» **Texto de referência**:
Sociologia

Liberal-socialismo - primeiras formulações: De Stuart Mill a Guido Calogero

Renato Cancian, Especial para a Página 3 Pedagogia & Comunicação

As primeiras formulações teóricas sobre a doutrina do liberal-socialismo surgiram na primeira metade do século 19, em alguns países europeus, em particular na Alemanha, França e Inglaterra.

Dentre outras influências, o liberal-socialismo pode ser entendido como a síntese de alguns dos princípios básicos do liberalismo clássico e do socialismo emergente, que começava a ganhar força em razão dos escritos de importantes pensadores sociais, como Marx e Engels.

A nova doutrina recebeu contribuições tanto de intelectuais liberais como dos socialistas. Mas é importante ressaltar, porém, que o liberal-socialismo se originou da insatisfação dos ideólogos liberais, que submeteram a doutrina do liberalismo clássico a várias críticas.

O filósofo inglês John Stuart Mill (1806-1873) é apontado como o precursor da ideologia liberal-socialista ao defender a incorporação, no âmbito da concepção liberal de Estado, de alguns princípios socialistas pré-marxistas, tais como a distribuição relativa da riqueza material gerada no âmbito das sociedades capitalistas e o fim dos privilégios e desigualdades sociais.

Além desses elementos, Stuart Mill foi um defensor da intervenção estatal moderada na economia, como forma de sanar alguns efeitos indesejáveis ou perversos do capitalismo da época, que funcionava sob o princípio do livre mercado ou laissez faire, expressão de origem francesa (cujo significo literal é deixar ir ou deixar fazer) que serviu como fundamento da filosofia econômica do século 18.


 

Evolução da ideologia liberal-socialista

Entre o final do século 19 e início do século 20 o liberal-socialismo recebeu novas contribuições, provenientes de várias correntes de pensamento social, e desse modo tornou-se uma ideologia mais consistente.

O debate sobre o liberal-socialismo permaneceu centrado nos países europeus ocidentais, mas desta vez foram os teóricos e intelectuais pertencentes às mais variadas vertentes ideológicas socialistas que rediscutiram a doutrina liberal e a integração de alguns de seus princípios, de modo a reformular a doutrina marxista ortodoxa.

Décadas de intensos debates nessa área acabaram por dar forma ao chamado "socialismo democrático", que absorveu alguns princípios basilares do liberalismo político, tais como o método político-parlamentar, que representa o canal institucional para a conquista do poder político estatal, tendo por objetivo consolidar estruturas sociais mais justas em benefício das classes operárias e populares, mas respeitando, porém, a propriedade privada dos meios de produção e a permanência da economia capitalista de mercado.

Os principais teóricos do socialismo democrático (ou socialismo liberal) dessa fase foram: os italianos Francesco Saverio Merlino (1853-1930), Carlo Rosselli (1899-1937) e Guido Calogero (1904-1986); e o inglês Leonard Hobhouse (1864-1929).

A partir da década de 1930 até o período do pós-guerra, o debate sobre o socialismo democrático foi retomado pelos intelectuais e ideólogos liberais.



Renato Cancian, Especial para a Página 3 Pedagogia & Comunicação é cientista social, mestre em sociologia-política e doutorando em ciências sociais. É autor do livro "Comissão Justiça e Paz de São Paulo: gênese e atuação política - 1972-1985".

» **Seção de dados**:
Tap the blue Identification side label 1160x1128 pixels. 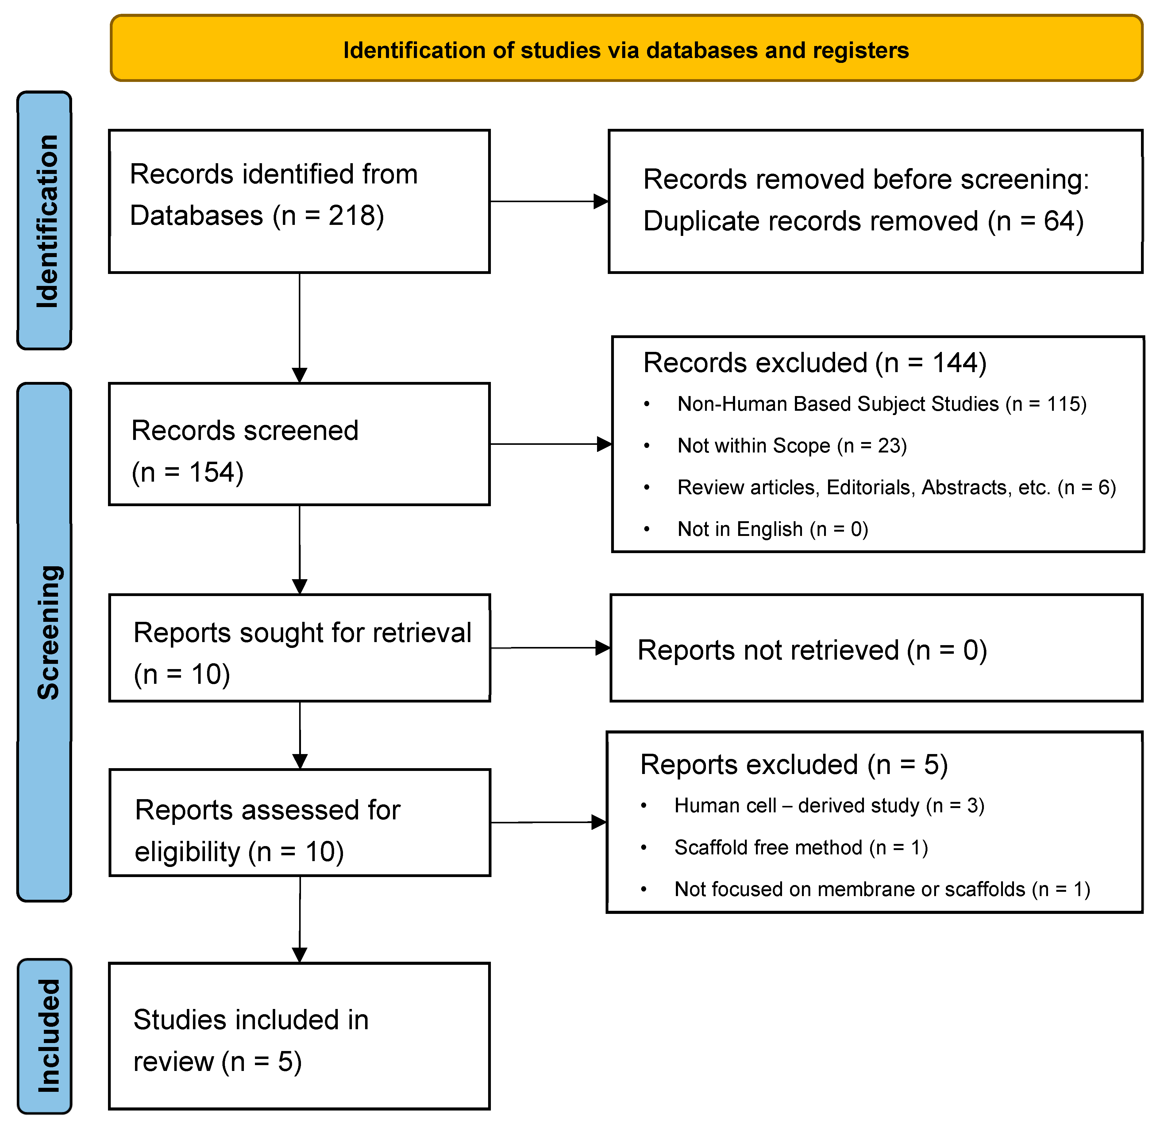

...

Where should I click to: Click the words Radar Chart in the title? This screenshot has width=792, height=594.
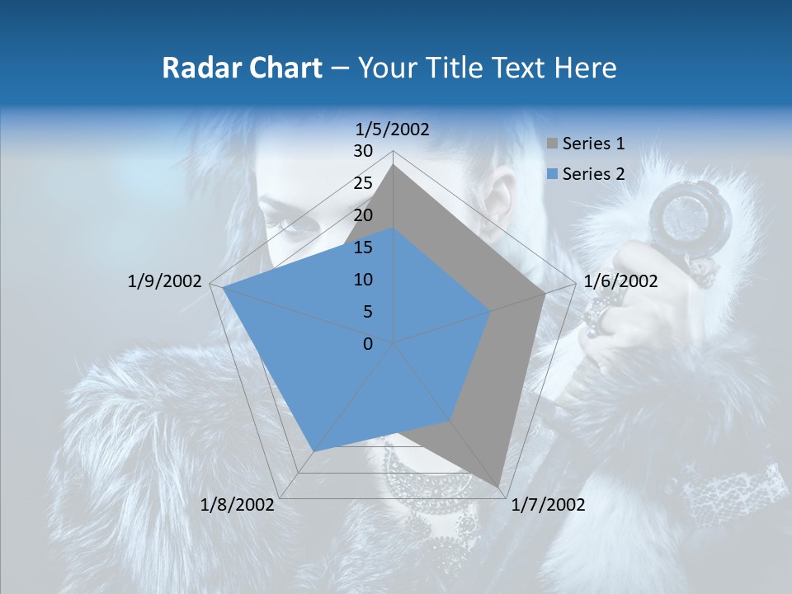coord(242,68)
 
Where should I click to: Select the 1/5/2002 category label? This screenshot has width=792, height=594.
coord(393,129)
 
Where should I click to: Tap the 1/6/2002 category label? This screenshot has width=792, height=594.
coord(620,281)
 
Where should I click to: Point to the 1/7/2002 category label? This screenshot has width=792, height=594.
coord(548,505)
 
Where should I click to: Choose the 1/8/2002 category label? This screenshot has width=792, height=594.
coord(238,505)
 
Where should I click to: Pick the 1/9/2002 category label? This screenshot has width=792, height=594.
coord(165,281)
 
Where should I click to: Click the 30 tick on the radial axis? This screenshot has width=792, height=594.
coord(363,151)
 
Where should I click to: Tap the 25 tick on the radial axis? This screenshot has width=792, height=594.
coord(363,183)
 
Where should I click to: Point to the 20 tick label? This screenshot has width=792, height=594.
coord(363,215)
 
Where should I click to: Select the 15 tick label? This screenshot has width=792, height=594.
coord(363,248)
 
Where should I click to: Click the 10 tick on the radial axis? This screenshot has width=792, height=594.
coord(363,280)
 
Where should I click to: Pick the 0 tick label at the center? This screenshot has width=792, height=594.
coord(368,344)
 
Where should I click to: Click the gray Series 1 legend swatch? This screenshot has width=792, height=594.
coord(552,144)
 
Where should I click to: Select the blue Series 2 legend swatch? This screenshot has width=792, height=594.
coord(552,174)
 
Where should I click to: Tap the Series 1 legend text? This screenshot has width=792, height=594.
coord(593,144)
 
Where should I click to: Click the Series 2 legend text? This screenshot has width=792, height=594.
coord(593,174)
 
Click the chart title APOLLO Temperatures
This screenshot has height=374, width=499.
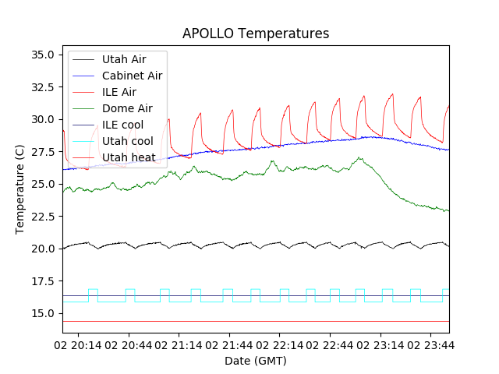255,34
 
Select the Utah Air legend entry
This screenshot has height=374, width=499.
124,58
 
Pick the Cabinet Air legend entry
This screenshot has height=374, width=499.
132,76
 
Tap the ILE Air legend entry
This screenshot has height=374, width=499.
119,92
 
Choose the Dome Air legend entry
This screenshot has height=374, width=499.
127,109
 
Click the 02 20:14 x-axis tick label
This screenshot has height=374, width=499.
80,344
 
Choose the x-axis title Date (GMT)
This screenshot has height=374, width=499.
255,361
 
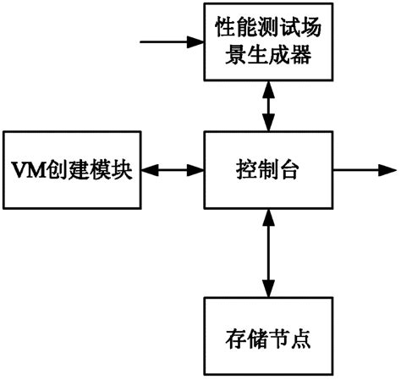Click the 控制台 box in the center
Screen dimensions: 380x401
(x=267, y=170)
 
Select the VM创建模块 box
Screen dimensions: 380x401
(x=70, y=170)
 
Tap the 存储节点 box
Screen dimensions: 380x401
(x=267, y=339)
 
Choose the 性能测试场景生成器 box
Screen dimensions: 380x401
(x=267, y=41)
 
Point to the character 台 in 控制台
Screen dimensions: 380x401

==

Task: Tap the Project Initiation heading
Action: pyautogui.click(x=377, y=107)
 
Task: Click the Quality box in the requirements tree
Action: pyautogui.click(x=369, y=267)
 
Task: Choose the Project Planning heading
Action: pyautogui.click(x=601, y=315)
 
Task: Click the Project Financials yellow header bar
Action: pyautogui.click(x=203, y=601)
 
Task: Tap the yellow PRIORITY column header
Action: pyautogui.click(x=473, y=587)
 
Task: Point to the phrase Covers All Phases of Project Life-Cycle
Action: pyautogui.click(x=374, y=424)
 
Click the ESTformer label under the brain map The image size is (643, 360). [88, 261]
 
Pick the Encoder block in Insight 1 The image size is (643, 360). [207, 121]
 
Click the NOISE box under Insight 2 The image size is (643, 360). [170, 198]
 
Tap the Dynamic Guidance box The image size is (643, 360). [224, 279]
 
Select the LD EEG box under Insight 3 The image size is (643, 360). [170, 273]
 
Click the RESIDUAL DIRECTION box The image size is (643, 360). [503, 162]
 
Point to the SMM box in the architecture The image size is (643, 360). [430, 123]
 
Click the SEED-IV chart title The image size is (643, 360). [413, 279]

» **Objetivo do exercício**:
Indique se cada afirmação concorda com o texto sobre o liberal-socialismo, respondendo sim ou não e citando as palavras do texto que decidem a questão.
1. John Stuart Mill é considerado o precursor da ideologia liberal-socialista.
2. O socialismo democrático defendia a abolição da propriedade privada dos meios de produção.
3. Leonard Hobhouse era um teórico italiano.
Os registros foram retirados de uma fonte diferente.

» **Espaço para resposta**:
1. Sim: "O filósofo inglês John Stuart Mill (1806-1873) é apontado como o precursor da ideologia liberal-socialista".
2. Não: "respeitando, porém, a propriedade privada dos meios de produção e a permanência da economia capitalista de mercado".
3. Não: "e o inglês Leonard Hobhouse (1864-1929)".